Print every line of the data below verbatim, in the same order.

***

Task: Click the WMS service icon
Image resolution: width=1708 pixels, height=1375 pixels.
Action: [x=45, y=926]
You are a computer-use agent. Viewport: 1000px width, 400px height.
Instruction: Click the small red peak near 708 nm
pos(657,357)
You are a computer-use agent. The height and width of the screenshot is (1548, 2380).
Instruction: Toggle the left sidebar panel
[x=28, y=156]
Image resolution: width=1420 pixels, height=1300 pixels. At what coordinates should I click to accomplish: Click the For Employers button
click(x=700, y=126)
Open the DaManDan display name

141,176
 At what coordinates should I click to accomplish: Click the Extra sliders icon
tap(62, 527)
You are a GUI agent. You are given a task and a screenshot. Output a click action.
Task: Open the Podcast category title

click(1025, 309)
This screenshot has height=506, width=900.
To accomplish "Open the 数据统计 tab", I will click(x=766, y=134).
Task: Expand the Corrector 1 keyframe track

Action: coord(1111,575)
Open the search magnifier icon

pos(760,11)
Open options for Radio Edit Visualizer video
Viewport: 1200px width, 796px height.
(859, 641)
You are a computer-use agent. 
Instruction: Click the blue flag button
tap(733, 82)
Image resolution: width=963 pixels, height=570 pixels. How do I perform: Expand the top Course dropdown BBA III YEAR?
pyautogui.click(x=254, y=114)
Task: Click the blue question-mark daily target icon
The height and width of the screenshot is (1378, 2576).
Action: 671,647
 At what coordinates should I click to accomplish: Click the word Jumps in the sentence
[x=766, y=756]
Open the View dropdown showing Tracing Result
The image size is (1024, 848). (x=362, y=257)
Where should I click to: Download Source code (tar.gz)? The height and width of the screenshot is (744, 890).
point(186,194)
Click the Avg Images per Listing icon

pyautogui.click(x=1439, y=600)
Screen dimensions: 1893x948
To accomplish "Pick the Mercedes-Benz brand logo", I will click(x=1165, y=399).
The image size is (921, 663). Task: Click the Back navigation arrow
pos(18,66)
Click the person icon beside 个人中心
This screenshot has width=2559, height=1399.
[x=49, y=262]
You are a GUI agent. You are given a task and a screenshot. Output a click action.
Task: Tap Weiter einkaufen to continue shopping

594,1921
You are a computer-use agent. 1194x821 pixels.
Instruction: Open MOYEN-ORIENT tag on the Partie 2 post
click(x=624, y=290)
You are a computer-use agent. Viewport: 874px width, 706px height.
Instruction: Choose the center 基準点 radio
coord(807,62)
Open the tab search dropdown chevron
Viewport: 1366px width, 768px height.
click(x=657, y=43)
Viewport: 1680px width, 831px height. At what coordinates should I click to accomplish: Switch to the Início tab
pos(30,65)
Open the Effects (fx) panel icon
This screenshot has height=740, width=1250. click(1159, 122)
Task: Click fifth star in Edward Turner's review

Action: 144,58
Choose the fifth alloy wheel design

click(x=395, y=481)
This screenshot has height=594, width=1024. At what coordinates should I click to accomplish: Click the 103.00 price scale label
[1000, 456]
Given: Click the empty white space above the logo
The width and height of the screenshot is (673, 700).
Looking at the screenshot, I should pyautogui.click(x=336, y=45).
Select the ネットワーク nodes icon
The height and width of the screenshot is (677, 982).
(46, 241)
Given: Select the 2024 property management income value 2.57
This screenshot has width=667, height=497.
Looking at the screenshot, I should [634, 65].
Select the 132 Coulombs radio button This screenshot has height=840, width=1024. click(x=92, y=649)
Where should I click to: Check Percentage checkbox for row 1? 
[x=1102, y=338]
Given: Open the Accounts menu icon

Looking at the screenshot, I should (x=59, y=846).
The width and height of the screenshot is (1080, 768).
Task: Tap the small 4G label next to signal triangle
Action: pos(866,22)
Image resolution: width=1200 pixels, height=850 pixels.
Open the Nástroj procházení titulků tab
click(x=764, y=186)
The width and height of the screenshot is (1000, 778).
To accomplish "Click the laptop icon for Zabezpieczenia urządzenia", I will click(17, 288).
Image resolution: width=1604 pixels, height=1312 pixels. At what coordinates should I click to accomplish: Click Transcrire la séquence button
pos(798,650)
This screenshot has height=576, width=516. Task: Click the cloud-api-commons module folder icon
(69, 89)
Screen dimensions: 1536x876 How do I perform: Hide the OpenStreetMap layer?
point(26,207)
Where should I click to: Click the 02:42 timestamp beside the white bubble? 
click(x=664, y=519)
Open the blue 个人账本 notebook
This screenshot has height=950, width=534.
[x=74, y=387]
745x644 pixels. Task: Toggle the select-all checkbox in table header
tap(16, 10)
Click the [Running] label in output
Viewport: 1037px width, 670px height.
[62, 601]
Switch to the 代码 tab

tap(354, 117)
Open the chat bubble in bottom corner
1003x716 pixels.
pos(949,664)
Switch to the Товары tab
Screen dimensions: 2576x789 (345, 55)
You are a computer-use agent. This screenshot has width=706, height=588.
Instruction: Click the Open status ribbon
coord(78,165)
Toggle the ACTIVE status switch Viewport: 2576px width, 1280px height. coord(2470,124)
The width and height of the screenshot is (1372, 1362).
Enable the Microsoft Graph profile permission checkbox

***

> FINISHED ANSWER
Task: Click the WMS service icon
Image resolution: width=1708 pixels, height=1375 pixels.
Action: [x=45, y=926]
You are a computer-use agent. Viewport: 1000px width, 400px height.
Instruction: Click the small red peak near 708 nm
pos(657,357)
You are a computer-use agent. The height and width of the screenshot is (1548, 2380).
Instruction: Toggle the left sidebar panel
[x=28, y=156]
Image resolution: width=1420 pixels, height=1300 pixels. At what coordinates should I click to accomplish: Click the For Employers button
click(x=700, y=126)
Open the DaManDan display name

141,176
 At what coordinates should I click to accomplish: Click the Extra sliders icon
tap(62, 527)
You are a GUI agent. You are given a task and a screenshot. Output a click action.
Task: Open the Podcast category title

click(1025, 309)
This screenshot has height=506, width=900.
To accomplish "Open the 数据统计 tab", I will click(x=766, y=134).
Task: Expand the Corrector 1 keyframe track

Action: coord(1111,575)
Open the search magnifier icon

pos(760,11)
Open options for Radio Edit Visualizer video
Viewport: 1200px width, 796px height.
(859, 641)
You are a computer-use agent. 
Instruction: Click the blue flag button
tap(733, 82)
Image resolution: width=963 pixels, height=570 pixels. How do I perform: Expand the top Course dropdown BBA III YEAR?
pyautogui.click(x=254, y=114)
Task: Click the blue question-mark daily target icon
The height and width of the screenshot is (1378, 2576).
Action: 671,647
 At what coordinates should I click to accomplish: Click the word Jumps in the sentence
[x=766, y=756]
Open the View dropdown showing Tracing Result
The image size is (1024, 848). (x=362, y=257)
Where should I click to: Download Source code (tar.gz)? The height and width of the screenshot is (744, 890).
point(186,194)
Click the Avg Images per Listing icon

pyautogui.click(x=1439, y=600)
Screen dimensions: 1893x948
To accomplish "Pick the Mercedes-Benz brand logo", I will click(x=1165, y=399).
The image size is (921, 663). Task: Click the Back navigation arrow
pos(18,66)
Click the person icon beside 个人中心
This screenshot has width=2559, height=1399.
[x=49, y=262]
You are a GUI agent. You are given a task and a screenshot. Output a click action.
Task: Tap Weiter einkaufen to continue shopping

594,1921
You are a computer-use agent. 1194x821 pixels.
Instruction: Open MOYEN-ORIENT tag on the Partie 2 post
click(x=624, y=290)
You are a computer-use agent. Viewport: 874px width, 706px height.
Instruction: Choose the center 基準点 radio
coord(807,62)
Open the tab search dropdown chevron
Viewport: 1366px width, 768px height.
click(x=657, y=43)
Viewport: 1680px width, 831px height. At what coordinates should I click to accomplish: Switch to the Início tab
pos(30,65)
Open the Effects (fx) panel icon
This screenshot has height=740, width=1250. click(1159, 122)
Task: Click fifth star in Edward Turner's review

Action: 144,58
Choose the fifth alloy wheel design

click(x=395, y=481)
This screenshot has height=594, width=1024. At what coordinates should I click to accomplish: Click the 103.00 price scale label
[1000, 456]
Given: Click the empty white space above the logo
The width and height of the screenshot is (673, 700).
Looking at the screenshot, I should pyautogui.click(x=336, y=45).
Select the ネットワーク nodes icon
The height and width of the screenshot is (677, 982).
(46, 241)
Given: Select the 2024 property management income value 2.57
This screenshot has width=667, height=497.
Looking at the screenshot, I should [634, 65].
Select the 132 Coulombs radio button This screenshot has height=840, width=1024. click(x=92, y=649)
Where should I click to: Check Percentage checkbox for row 1? 
[x=1102, y=338]
Given: Open the Accounts menu icon

Looking at the screenshot, I should (x=59, y=846).
The width and height of the screenshot is (1080, 768).
Task: Tap the small 4G label next to signal triangle
Action: pos(866,22)
Image resolution: width=1200 pixels, height=850 pixels.
Open the Nástroj procházení titulků tab
click(x=764, y=186)
The width and height of the screenshot is (1000, 778).
To accomplish "Click the laptop icon for Zabezpieczenia urządzenia", I will click(17, 288).
Image resolution: width=1604 pixels, height=1312 pixels. At what coordinates should I click to accomplish: Click Transcrire la séquence button
pos(798,650)
This screenshot has height=576, width=516. Task: Click the cloud-api-commons module folder icon
(69, 89)
Screen dimensions: 1536x876 How do I perform: Hide the OpenStreetMap layer?
point(26,207)
Where should I click to: Click the 02:42 timestamp beside the white bubble? 
click(x=664, y=519)
Open the blue 个人账本 notebook
This screenshot has height=950, width=534.
[x=74, y=387]
745x644 pixels. Task: Toggle the select-all checkbox in table header
tap(16, 10)
Click the [Running] label in output
Viewport: 1037px width, 670px height.
[62, 601]
Switch to the 代码 tab

tap(354, 117)
Open the chat bubble in bottom corner
1003x716 pixels.
pos(949,664)
Switch to the Товары tab
Screen dimensions: 2576x789 (345, 55)
You are a computer-use agent. This screenshot has width=706, height=588.
Instruction: Click the Open status ribbon
coord(78,165)
Toggle the ACTIVE status switch Viewport: 2576px width, 1280px height. coord(2470,124)
The width and height of the screenshot is (1372, 1362).
Enable the Microsoft Graph profile permission checkbox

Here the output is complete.